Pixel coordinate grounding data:
'''

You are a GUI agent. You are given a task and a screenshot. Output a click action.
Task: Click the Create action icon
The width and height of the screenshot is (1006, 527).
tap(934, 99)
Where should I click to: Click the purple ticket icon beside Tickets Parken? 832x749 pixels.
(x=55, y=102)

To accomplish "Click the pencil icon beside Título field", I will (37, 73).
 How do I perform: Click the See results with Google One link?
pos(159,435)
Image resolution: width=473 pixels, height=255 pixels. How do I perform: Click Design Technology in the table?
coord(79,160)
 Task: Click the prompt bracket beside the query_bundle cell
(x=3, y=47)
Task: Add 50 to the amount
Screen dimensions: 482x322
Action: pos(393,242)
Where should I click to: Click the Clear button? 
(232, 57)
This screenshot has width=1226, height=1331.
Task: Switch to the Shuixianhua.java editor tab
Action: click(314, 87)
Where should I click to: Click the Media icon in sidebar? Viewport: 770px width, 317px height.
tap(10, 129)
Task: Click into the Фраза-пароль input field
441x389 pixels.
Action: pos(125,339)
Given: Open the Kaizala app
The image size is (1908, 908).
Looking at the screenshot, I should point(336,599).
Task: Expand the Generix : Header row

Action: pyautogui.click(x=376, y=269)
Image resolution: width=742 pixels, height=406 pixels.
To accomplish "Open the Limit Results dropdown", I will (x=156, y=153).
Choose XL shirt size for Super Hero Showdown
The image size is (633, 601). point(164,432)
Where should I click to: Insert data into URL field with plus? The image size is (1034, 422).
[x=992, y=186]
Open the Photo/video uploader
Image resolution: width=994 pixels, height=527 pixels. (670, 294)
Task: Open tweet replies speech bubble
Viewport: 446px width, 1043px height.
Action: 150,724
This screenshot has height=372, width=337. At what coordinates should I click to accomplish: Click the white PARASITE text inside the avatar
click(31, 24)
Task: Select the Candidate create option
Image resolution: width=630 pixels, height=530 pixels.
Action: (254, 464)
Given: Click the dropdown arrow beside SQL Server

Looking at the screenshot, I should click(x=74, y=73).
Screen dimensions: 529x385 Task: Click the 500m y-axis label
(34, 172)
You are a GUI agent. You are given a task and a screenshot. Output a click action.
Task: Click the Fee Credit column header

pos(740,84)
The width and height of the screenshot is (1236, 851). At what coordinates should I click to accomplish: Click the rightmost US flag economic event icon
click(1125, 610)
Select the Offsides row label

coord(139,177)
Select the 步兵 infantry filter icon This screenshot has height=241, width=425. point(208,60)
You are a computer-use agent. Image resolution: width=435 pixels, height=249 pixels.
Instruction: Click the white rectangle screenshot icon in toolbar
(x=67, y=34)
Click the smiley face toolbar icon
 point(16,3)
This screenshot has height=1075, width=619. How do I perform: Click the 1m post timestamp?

'''

Output the entries above exactly, please, with nothing dropped.

RESPONSE =
You are a GUI agent. You are given a task and a screenshot. Output a click action.
Task: Click the Create action icon
The width and height of the screenshot is (1006, 527).
tap(934, 99)
Where should I click to: Click the purple ticket icon beside Tickets Parken? 832x749 pixels.
(x=55, y=102)

To accomplish "Click the pencil icon beside Título field", I will (37, 73).
 How do I perform: Click the See results with Google One link?
pos(159,435)
Image resolution: width=473 pixels, height=255 pixels. How do I perform: Click Design Technology in the table?
coord(79,160)
 Task: Click the prompt bracket beside the query_bundle cell
(x=3, y=47)
Task: Add 50 to the amount
Screen dimensions: 482x322
Action: pos(393,242)
Where should I click to: Click the Clear button? 
(232, 57)
This screenshot has width=1226, height=1331.
Task: Switch to the Shuixianhua.java editor tab
Action: click(314, 87)
Where should I click to: Click the Media icon in sidebar? Viewport: 770px width, 317px height.
tap(10, 129)
Task: Click into the Фраза-пароль input field
441x389 pixels.
Action: pos(125,339)
Given: Open the Kaizala app
The image size is (1908, 908).
Looking at the screenshot, I should point(336,599).
Task: Expand the Generix : Header row

Action: pyautogui.click(x=376, y=269)
Image resolution: width=742 pixels, height=406 pixels.
To accomplish "Open the Limit Results dropdown", I will (x=156, y=153).
Choose XL shirt size for Super Hero Showdown
The image size is (633, 601). point(164,432)
Where should I click to: Insert data into URL field with plus? The image size is (1034, 422).
[x=992, y=186]
Open the Photo/video uploader
Image resolution: width=994 pixels, height=527 pixels. (670, 294)
Task: Open tweet replies speech bubble
Viewport: 446px width, 1043px height.
Action: 150,724
This screenshot has height=372, width=337. At what coordinates should I click to accomplish: Click the white PARASITE text inside the avatar
click(31, 24)
Task: Select the Candidate create option
Image resolution: width=630 pixels, height=530 pixels.
Action: (254, 464)
Given: Click the dropdown arrow beside SQL Server

Looking at the screenshot, I should click(x=74, y=73).
Screen dimensions: 529x385 Task: Click the 500m y-axis label
(34, 172)
You are a GUI agent. You are given a task and a screenshot. Output a click action.
Task: Click the Fee Credit column header

pos(740,84)
The width and height of the screenshot is (1236, 851). At what coordinates should I click to accomplish: Click the rightmost US flag economic event icon
click(1125, 610)
Select the Offsides row label

coord(139,177)
Select the 步兵 infantry filter icon This screenshot has height=241, width=425. point(208,60)
You are a computer-use agent. Image resolution: width=435 pixels, height=249 pixels.
Instruction: Click the white rectangle screenshot icon in toolbar
(x=67, y=34)
Click the smiley face toolbar icon
 point(16,3)
This screenshot has height=1075, width=619. How do I perform: Click the 1m post timestamp?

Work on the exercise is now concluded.